Summarising the evidence: exploring what we know about drivers of violence against women, family violence and other forms of gendered violence

 

Commissioned byRespect Victoria
Conducted byAustralian Institute of Family Studies
DateDecember 2023

Overview

This project aims to better understand the extent to which addressing the gendered drivers of men’s violence against women is likely to contribute to preventing other forms of family and gendered violence.  

Respect Victoria commissioned evidence reviews to help understand what we know – and don’t know – about the prevalence, nature, drivers, and risk factors of different forms of violence against women, family and gendered violence. We did this to help explore:

  • how addressing the gendered drivers of violence against women may help prevent other forms of family and gendered violence
  • where further work is needed to identify additional drivers and reinforcing factors for these other forms of violence
  • opportunities to strengthen prevention evidence, policy and practice.

The Summarising the evidence resources set out what we found, presenting key findings from the evidence reviews as research summaries, and explorations of what these findings mean for primary prevention in context briefs. A project overview gives more detail about how we approached the research and why.

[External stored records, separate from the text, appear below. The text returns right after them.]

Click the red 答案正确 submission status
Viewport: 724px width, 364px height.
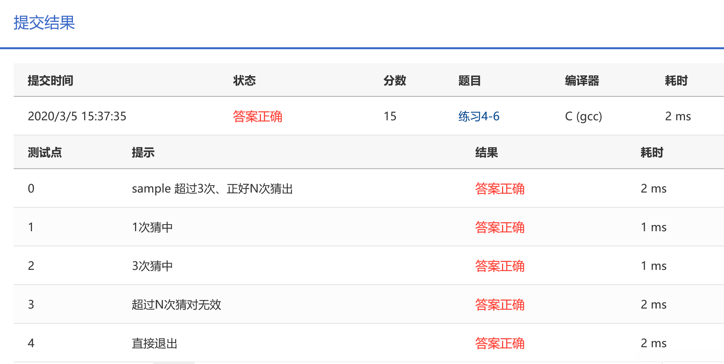(x=257, y=116)
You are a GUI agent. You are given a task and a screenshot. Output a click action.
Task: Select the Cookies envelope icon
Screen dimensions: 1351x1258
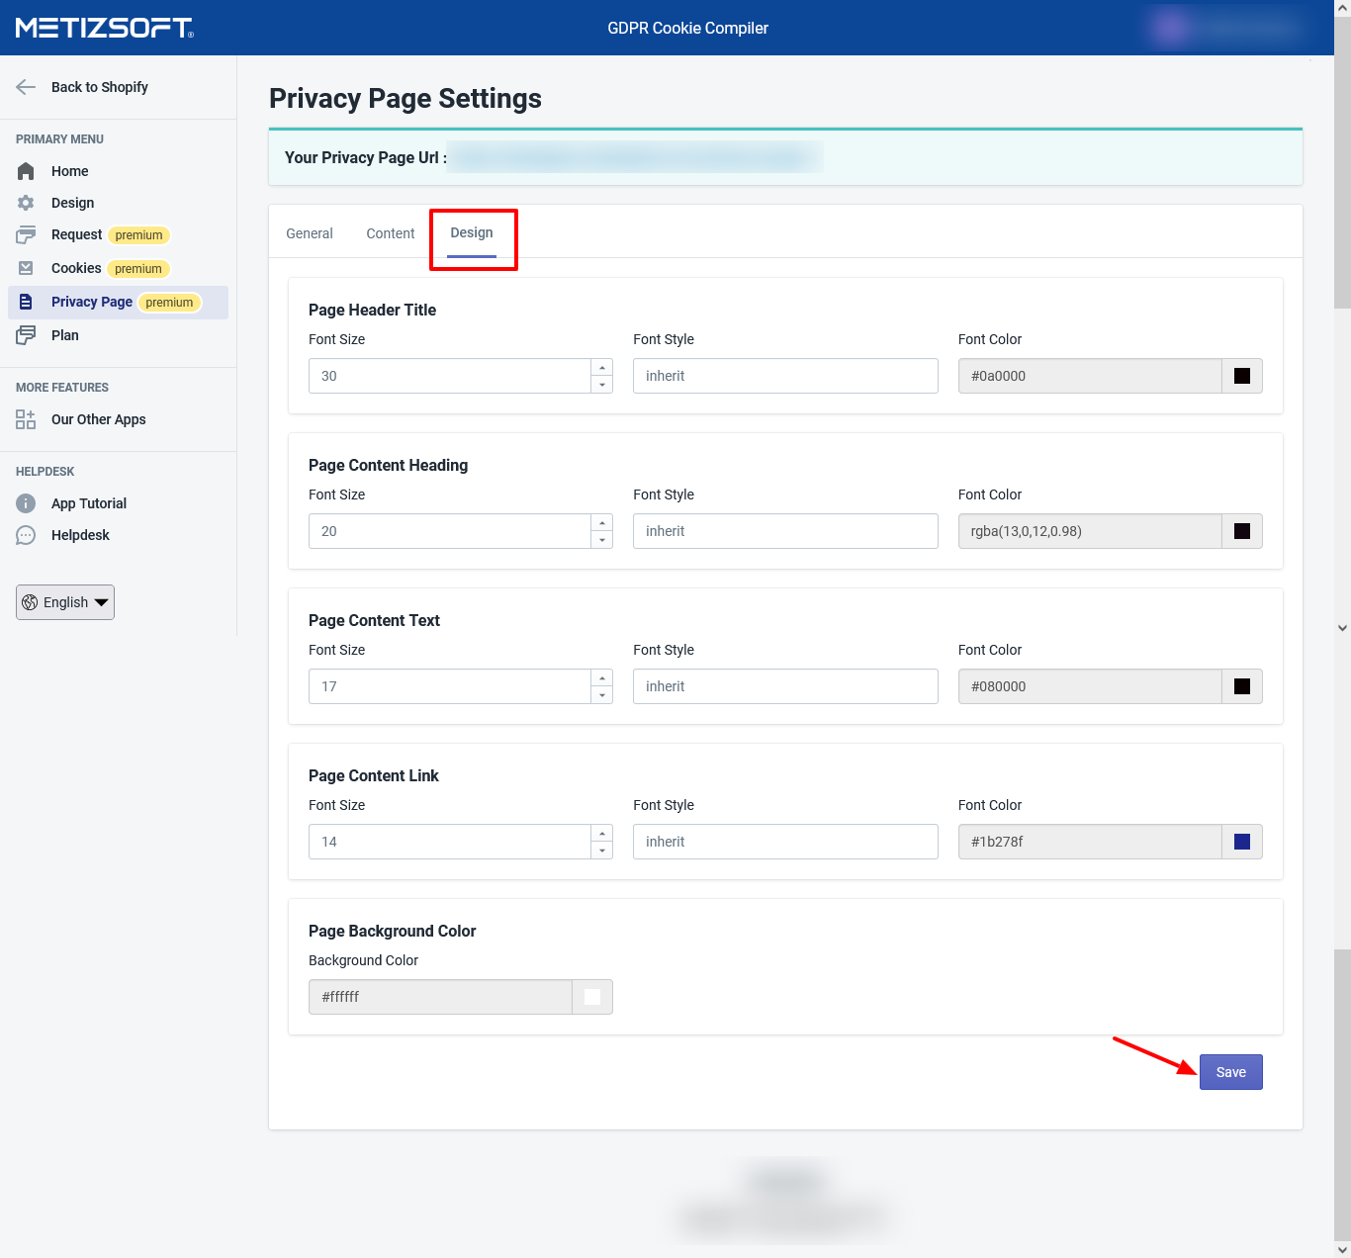(x=26, y=268)
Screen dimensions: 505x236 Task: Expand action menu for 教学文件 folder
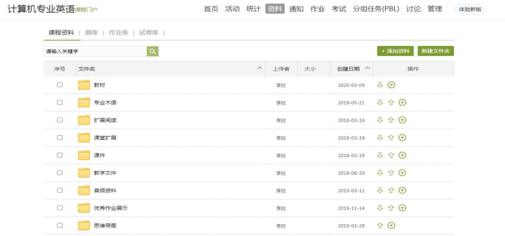(x=402, y=173)
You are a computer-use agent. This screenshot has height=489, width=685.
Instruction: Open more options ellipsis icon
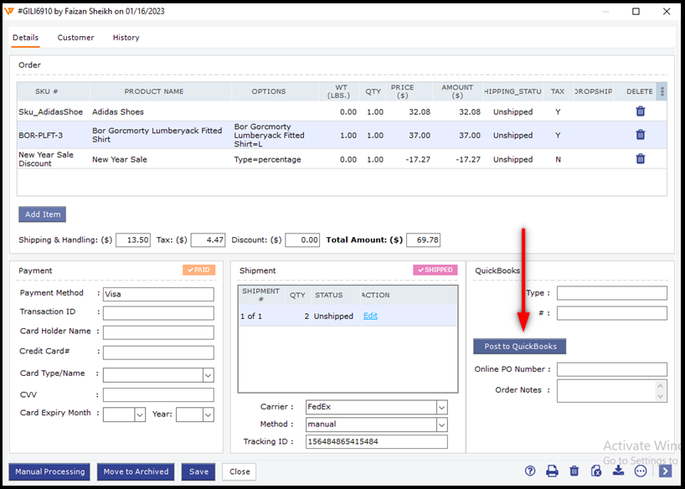coord(641,471)

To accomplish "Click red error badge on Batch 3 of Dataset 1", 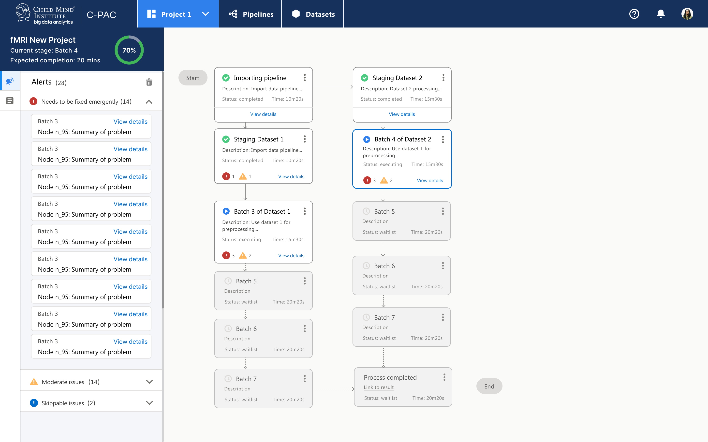I will pyautogui.click(x=226, y=255).
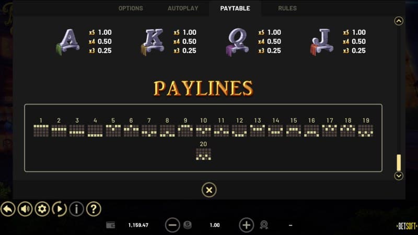Click the Betsoft logo
The image size is (418, 235).
click(x=405, y=226)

The eight research summaries each focus on a particular form of violence against women or family violence. These are:

  • adolescent violence in the home  
  • child maltreatment
  • elder abuse
  • men’s intimate partner violence against women
  • non-partner sexual assault against women
  • online violence and harassment perpetrated against women
  • sexual harassment in the workplace
  • women’s intimate partner violence against men

The summaries look at definitions, nature, prevalence, and dynamics of each form of violence.  

Six of the research summaries are accompanied by context briefs. These briefs explore the extent to which addressing the gendered drivers of men’s violence against women will help to prevent each specific form of violence. The relevance of the gendered drivers to the remaining summaries (men’s intimate partner violence against women and non-partner sexual assault against women) are discussed in the Project Overview.  

Read together, the research summaries and context briefs indicate that continued efforts to address the gendered drivers of men’s violence against women are very likely to have wider positive impacts in addressing other forms of family and gendered violence.